[List of tasks]:
**A)** In the post about the Radio 4 play, which dates were first set for the recording?
**B)** Please rewrite the post about the Radio 4 play from "Wales Writer in Residence, Rhiannon" to "BBC Radio 4.", updating "competition" to "contest".

[Page text]:

┄┄┄┄┄┄

Wales Writer in Residence, Rhiannon Boyle tells us about her BBC Radio 4 play18 Jan 2022
In 2019 my debut play Safe From Harm won the BBC Wales Writer in Residence competition. As part of the prize it’s commissioned for broadcast on BBC Radio 4.
Now, pre-pandemic the play was due to be recorded in the world leading, high tech recording studio in the shiny, new BBC Central Square building in Cardiff. It was supposed to be the first ever audio drama to be recorded there. The BBC Writersroom team had an exciting press launch planned and were all set to secure some big name actors.
Our recording date was set – March the 24th and 25th 2020.
In the lead up my director emails me – ‘Let’s hope this thing peaks and dies down before our recording date!’ She says.
Her positivity was admirable, but gosh, how little we knew back then about the disruption and heartache this virus would cause.
And so, of course, the pandemic forces us into national lockdown and the recording of Safe From Harm is postponed. But if this global pandemic has taught us folk working in the media or the arts anything, it’s that –
The show must go on!
Months pass and lockdown is eased. A new recording date is set for the beginning of December 2020, but this time the play will be recorded remotely.
So how did this new, rather unconventional way of recording a BBC Radio 4 play actually work?
I’ll tell you…
Firstly, actors are cast. Some are down the road from me in Cardiff and others are in London. Next the actors are couriered state of the art microphones and they’re sent instructions on how to make soundproof recording studios at home. They are to situate themselves in cupboards, wardrobes or any other small space and surround themselves by duvets and pillows. It’s far from the glamorous life of an actor we all envisage yet the highly skilled team of performers make it work. After all, isn’t that what 2020 was all about? Adapting to change and getting on with it.
Next, a few days before the recording date, the team are sent links and log in instructions for a jazzy recording platform called Pre Rec. The main actor, director, assistant and sound engineer however, are all allowed to be in the Cardiff Central Square studio – socially distanced and adhering to the rules of course.
On the recording day I’m nervous and excited. It’s just me, my laptop and the dog in my – not very state of the art – kitchen. I’m disappointed I won’t get to meet the actors face to face and get the full experience of recording in the flashy studio. However, once we’ve all popped our earphones in, if you close your eyes it actually feels like we’re in the same room together. We introduce ourselves; we chat, we giggle and soon we’re used to this new norm – the virtual greenroom.

┄┄┄┄┄┄

[Information provided]:
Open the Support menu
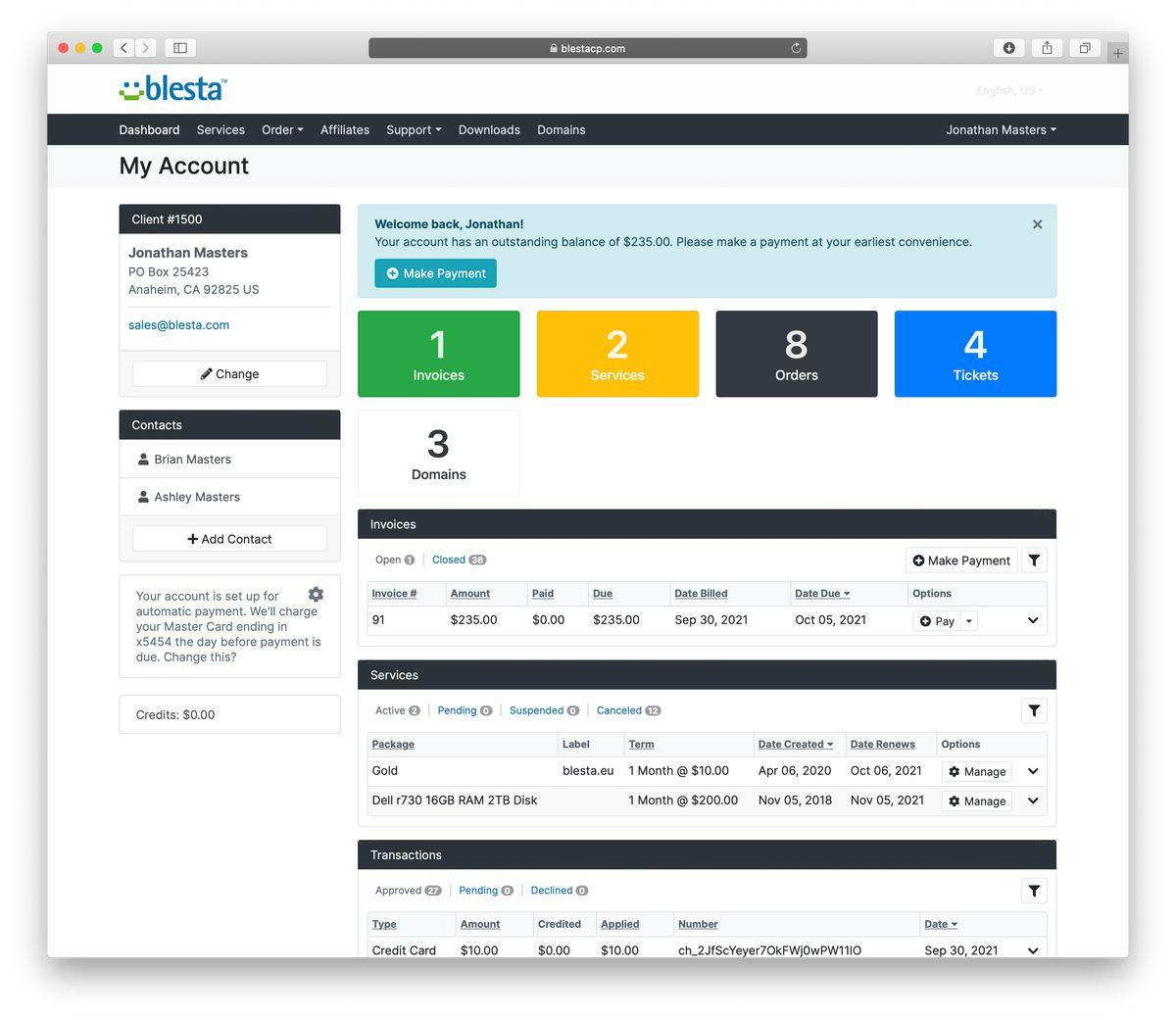This screenshot has width=1176, height=1020. point(414,130)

┄┄┄┄┄┄

[Completed exercise]:
**A)** March 24 and 25, 2020.

**B)**
Wales Writer in Residence, Rhiannon Boyle tells us about her BBC Radio 4 play18 Jan 2022
In 2019 my debut play Safe From Harm won the BBC Wales Writer in Residence contest. As part of the prize it’s commissioned for broadcast on BBC Radio 4.